Matters have since gotten much worse for the Palestinian leadership in Ramallah.
The Trump administration last year broke with longstanding US policy by moving the American embassy in Israel to Jerusalem from Tel Aviv and cut all financial support to the UN agency for Palestinian refugees. It has also failed to condemn Israeli settlement building in the West Bank and East Jerusalem, the desired capital of a future Palestinian state. All have deepened the Palestinian belief that any US peace plan will inflict further damage by favouring Israel.
Mr Abbas's own position has also attracted criticism. The 83-year-old was elected to a four-year term in January 2005 but is now in his 14th year at the helm of the Palestinian Authority.
Aged 83, he was hospitalised several times last year, adding to perceptions that he is no longer fit enough to do his job.
But the lack of US engagement – the Trump administration shuttered the Palestinians' diplomatic mission in Washington last year – is considered the biggest factor in peace hopes appearing moribund. Mr Abbas has said the Trump administration's Middle East peace plan is a non starter and has cut all public contact with Washington over his policies.
Forthcoming elections in Israel are likely to see the plan’s rollout delayed until at least late spring or summer.

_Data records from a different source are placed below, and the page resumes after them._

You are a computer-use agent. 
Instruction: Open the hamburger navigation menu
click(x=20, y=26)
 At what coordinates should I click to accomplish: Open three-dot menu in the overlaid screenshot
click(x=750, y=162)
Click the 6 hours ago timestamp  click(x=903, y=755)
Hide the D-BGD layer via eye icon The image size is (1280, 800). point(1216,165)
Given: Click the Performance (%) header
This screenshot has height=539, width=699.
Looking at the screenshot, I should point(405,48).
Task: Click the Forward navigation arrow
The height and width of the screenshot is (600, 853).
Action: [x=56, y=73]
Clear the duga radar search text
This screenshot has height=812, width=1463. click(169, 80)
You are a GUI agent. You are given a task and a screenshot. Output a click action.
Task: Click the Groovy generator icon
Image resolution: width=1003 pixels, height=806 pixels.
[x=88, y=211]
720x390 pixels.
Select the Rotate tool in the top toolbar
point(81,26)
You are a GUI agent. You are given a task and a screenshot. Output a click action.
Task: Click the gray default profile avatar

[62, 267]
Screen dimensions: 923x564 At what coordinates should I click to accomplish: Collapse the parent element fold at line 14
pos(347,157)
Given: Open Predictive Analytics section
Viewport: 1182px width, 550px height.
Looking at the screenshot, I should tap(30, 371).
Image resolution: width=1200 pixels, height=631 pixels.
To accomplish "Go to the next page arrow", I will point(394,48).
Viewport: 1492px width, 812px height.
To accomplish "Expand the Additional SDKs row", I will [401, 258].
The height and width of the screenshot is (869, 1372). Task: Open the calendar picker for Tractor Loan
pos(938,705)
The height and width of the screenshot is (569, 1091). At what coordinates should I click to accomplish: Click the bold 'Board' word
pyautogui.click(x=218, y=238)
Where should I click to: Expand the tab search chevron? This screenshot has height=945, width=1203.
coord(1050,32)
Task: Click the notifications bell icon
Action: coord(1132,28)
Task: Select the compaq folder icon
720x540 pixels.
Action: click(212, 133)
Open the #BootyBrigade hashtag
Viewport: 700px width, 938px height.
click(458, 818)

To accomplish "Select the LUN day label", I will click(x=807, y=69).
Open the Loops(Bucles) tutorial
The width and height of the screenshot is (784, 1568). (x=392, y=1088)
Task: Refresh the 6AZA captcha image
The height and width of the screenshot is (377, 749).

“The indications are very inauspicious,” said Mr Danin, now a senior fellow for Middle East Studies at the Council on Foreign Relations and the Belfer Center at Harvard, describing the repeatedly delayed US plan as unlikely to receive any embrace from Israel or the Palestinians. Far from being the “deal of the century” as President Donald Trump has promised, it could even be counter productive.
“The longer that this plan is not released the better,” Mr Danin added. “Releasing it at this time, when neither party is in a position to accept something that would involve significant concessions, would be a mistake that would only add to disillusionment.”
The G77 gives Mr Abbas an opportunity in New York to deliver a rejoiner to Israel and the US. Last week, he vowed that he would not end his life "a traitor" by succumbing to the policies of Mr Trump and Mr Netanyahu, and this may just be the start of his fightback before he departs the international stage.